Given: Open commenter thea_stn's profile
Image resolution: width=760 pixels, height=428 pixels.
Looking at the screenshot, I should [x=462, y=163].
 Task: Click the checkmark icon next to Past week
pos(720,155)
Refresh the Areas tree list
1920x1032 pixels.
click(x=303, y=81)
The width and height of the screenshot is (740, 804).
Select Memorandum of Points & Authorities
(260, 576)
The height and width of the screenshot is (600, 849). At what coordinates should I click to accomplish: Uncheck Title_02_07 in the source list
════════════════════
[Activity] Every record above should be written out exactly.

[Answer for this exercise]
Given: Open commenter thea_stn's profile
Image resolution: width=760 pixels, height=428 pixels.
Looking at the screenshot, I should [x=462, y=163].
 Task: Click the checkmark icon next to Past week
pos(720,155)
Refresh the Areas tree list
1920x1032 pixels.
click(x=303, y=81)
The width and height of the screenshot is (740, 804).
Select Memorandum of Points & Authorities
(260, 576)
The height and width of the screenshot is (600, 849). At what coordinates should I click to accomplish: Uncheck Title_02_07 in the source list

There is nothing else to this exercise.